Spaghetti squash is a little higher in carbs than most of the others on this list, but there are ways to prepare it that make it perfectly keto-friendly. Just cut the squash in half, then cover both sides in olive oil, pepper, and salt, and set your oven to 350. Then bake for just under 30 minutes. You should be able to break up keto-friendly strands of noodle with a fork, and you won’t regret it.

Edamame Noodles

Admittedly, I didn’t try this one myself. Edamame noodles are a little higher in carbs than the rest on this list, so I didn’t want to risk it. The standard serving for edamame noodles says 11 carbs, and that can be a little risky when you’re trying to stick to 20 a day. But I wanted to include it here because a friend did try it, and reported that it tasted almost exactly the same as real ramen noodles.

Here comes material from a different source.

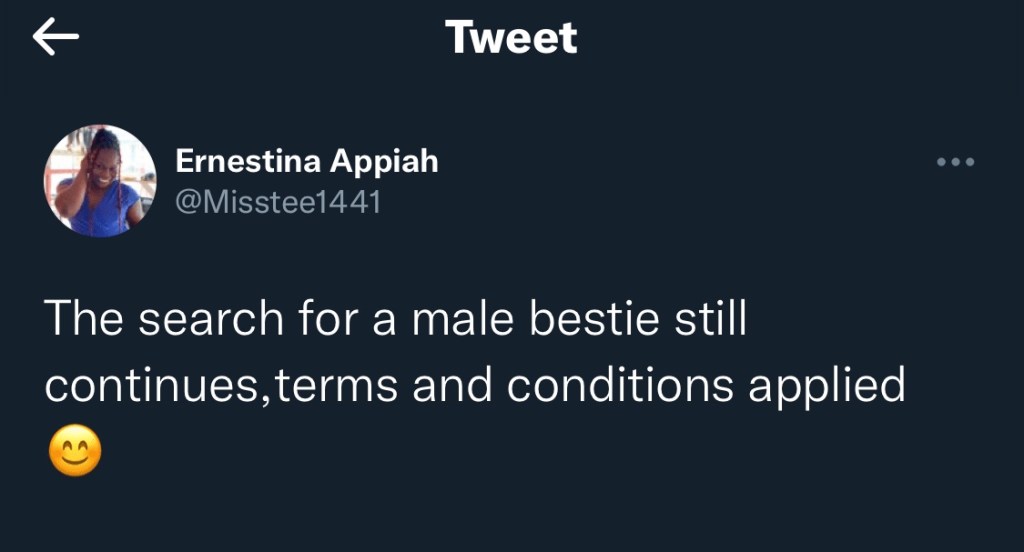
Task: Click the word "The" starting the tweet
Action: click(83, 319)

So if you have a cheat day, this would be a good excuse.

Remember The Broth

But the noodles, as I mentioned, aren’t the only thing you need to pay attention to. It’s still vital that the broth you choose be right for a keto diet. There are four main ramen broths available, with a lot of regional versions that you may or may not have access to. Shio is a salt broth, Shoyu is soy sauce. There’s also miso paste broth and tonkatsu, or pork bone broth.

For our purposes, you’ll have to check the label to determine if it’s the right broth for a keto diet. You don’t want more than 3 carbs per serving listed on the broth.

Weipar, a Chinese soup stock that comes in a very easy to recognize red can, is a personal favorite that matches this description. Fortunately, it’s easily available on Amazon, so you shouldn’t have trouble finding it.

What About Toppings?

Fortunately, most of what you like putting on your ramen is already keto-approved. Things like soft-boiled eggs, mushrooms, shredded chicken, scallions, and baby bok choy are perfectly fine on a keto diet, so unless you plan on putting something unorthodox on your ramen, you shouldn’t have to worry about too many restrictions. As usual, check around online to be sure it’s agreeable, and if it is, enjoy!

The important thing is that you are able to stay on your chosen diet without ever having to sacrifice many of the comfort foods such as ramen you usually enjoy.